In a Starbucks World
We’re defined by our beverage of choice.
The Teas and Chai Tea Lattes are of green
tree-hugging, forward-thinking social mien.
The Vanilla Latte are sweet of voice
And have a lighter, kinder view of life.
Straight Black are extremely matter-of-fact
And like all things to be right and exact.
For Caffe Mocha, darker days are rife
With cocoa hints of saccharine relief.
The Caramel Macciatos are wise
With pronuniciation skills others prize.
For those who seek a more complex motif,
Change up your size or go nonfat, no foam.
It’s best, though, not to stray too far from home.
no comments29
Jul 2009
Where do ideas for stories come from? For me, it’s a combination of everything I see, my experiences, and things I’m interested in. Is that vague enough for you? Honestly, my best ideas are born out the things I feel most passionate about.
My mixed-genre (fiction and poetry) work, “Loss for Words,” came from some feelings I have toward my father. My father’s health is not great, and my sister and I were discussing how I would feel when the man who abandoned me – who is mostly a stranger – died. The novella-length work was divided into five parts – the five stages of grieving – as I explored how people write on each other and scar each other with their actions. Very morbid stuff, but I can’t tell you how cathartic the process was.

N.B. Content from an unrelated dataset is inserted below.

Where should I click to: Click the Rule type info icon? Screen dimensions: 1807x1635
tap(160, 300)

With my first novel, TOUCHED, a YA suspense novel with hints of sci-fi and romance, inspiration came from a very different place. I saw the movie TWILIGHT and read all four books in three days. While Stephanie Meyer is a great storyteller, there were things I reacted to in a not-positive way. I wished Bella was stronger. I wanted her to save herself instead of always waiting for a man to save her. I mean, even her power was a passive one in MIDNIGHT SUN. I also didn’t want her to be so ready to throw away her entire future and family for love. Shouldn’t this be a balancing act?

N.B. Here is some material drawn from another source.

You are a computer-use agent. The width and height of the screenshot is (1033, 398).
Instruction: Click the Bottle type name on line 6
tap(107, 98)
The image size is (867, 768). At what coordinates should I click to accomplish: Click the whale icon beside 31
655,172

After my marathon TWILIGHT weekend, I couldn’t stop thinking about my reaction to the book. Suddenly, a character popped into my head. A girl who will kick the ass of anyone who harms her family and stands up for herself. To complement her, a boy was born who was strong enough to let a girl to do the saving when the situation calls for it. Remy and Asher are independent characters who compromise to be together, but they never lose their sense of self in order to be together.
What about you? Where do your ideas come from?